A system is given 400 calories of heat and 1000 Joule of work is done by the system, then the change in internal energy of the system will be

To solve the problem, we will use the first law of thermodynamics, which states: \[ \Delta Q = \Delta U + W \] where: - \(\Delta Q\) is the heat added to the system, - \(\Delta U\) is the change in internal energy, - \(W\) is the work done by the system. ### Step-by-step Solution: 1. **Convert Heat from Calories to Joules**: We are given that the system receives 400 calories of heat.
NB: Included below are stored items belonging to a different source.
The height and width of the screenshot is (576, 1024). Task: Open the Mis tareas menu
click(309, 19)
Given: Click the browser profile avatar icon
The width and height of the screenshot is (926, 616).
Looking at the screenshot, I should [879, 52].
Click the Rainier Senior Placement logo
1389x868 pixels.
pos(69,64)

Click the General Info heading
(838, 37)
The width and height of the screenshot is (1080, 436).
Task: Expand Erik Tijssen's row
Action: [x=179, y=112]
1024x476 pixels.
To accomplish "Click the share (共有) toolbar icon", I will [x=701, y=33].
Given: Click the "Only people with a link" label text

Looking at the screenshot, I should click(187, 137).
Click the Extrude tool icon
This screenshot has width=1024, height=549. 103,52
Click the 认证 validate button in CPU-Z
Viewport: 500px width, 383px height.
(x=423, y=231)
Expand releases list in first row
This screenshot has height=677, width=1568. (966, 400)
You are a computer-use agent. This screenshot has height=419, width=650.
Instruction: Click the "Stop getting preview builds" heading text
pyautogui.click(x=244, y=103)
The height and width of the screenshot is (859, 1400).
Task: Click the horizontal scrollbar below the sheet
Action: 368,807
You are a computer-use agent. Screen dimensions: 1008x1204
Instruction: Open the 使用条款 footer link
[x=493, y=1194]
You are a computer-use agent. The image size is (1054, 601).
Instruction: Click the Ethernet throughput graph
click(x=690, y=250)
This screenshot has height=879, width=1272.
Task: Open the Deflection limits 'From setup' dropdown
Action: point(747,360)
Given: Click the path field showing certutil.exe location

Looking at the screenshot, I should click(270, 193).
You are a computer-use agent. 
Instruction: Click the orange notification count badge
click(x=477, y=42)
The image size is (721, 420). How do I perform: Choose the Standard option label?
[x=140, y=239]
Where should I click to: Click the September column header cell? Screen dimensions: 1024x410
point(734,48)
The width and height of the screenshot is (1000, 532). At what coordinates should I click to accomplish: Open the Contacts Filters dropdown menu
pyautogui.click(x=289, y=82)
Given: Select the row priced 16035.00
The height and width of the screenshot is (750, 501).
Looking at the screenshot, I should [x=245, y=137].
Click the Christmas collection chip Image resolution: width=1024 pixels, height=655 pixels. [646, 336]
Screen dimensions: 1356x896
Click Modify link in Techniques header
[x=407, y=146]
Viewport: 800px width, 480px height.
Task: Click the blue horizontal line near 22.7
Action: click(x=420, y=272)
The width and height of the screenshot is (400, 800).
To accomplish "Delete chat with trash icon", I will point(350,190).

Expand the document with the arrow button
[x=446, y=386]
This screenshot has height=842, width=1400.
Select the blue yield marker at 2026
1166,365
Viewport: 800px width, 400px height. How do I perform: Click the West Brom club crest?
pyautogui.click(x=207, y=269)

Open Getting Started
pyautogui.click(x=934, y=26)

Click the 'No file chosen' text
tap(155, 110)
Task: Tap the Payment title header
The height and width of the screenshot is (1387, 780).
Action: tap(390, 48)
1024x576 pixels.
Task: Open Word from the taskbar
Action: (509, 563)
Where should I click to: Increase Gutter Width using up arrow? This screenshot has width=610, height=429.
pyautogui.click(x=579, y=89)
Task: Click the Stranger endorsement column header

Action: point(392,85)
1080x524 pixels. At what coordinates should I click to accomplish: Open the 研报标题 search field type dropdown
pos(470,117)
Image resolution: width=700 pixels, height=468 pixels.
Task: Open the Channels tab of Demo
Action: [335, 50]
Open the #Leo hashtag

We need to convert this to joules using the conversion factor \(1 \text{ calorie} = 4.2 \text{ joules}\). \[ \Delta Q = 400 \text{ calories} \times 4.2 \text{ joules/calorie} = 1680 \text{ joules} \] 2. **Identify Work Done by the System**: The work done by the system is given as \(W = 1000 \text{ joules}\). 3. **Apply the First Law of Thermodynamics**: We can now substitute the values into the first law of thermodynamics equation: \[ \Delta Q = \Delta U + W \] Substituting the known values: \[ 1680 \text{ joules} = \Delta U + 1000 \text{ joules} \] 4. **Solve for Change in Internal Energy (\(\Delta U\))**: Rearranging the equation to solve for \(\Delta U\): \[ \Delta U = 1680 \text{ joules} - 1000 \text{ joules} = 680 \text{ joules} \] Thus, the change in internal energy of the system is: \[ \Delta U = 680 \text{ joules} \]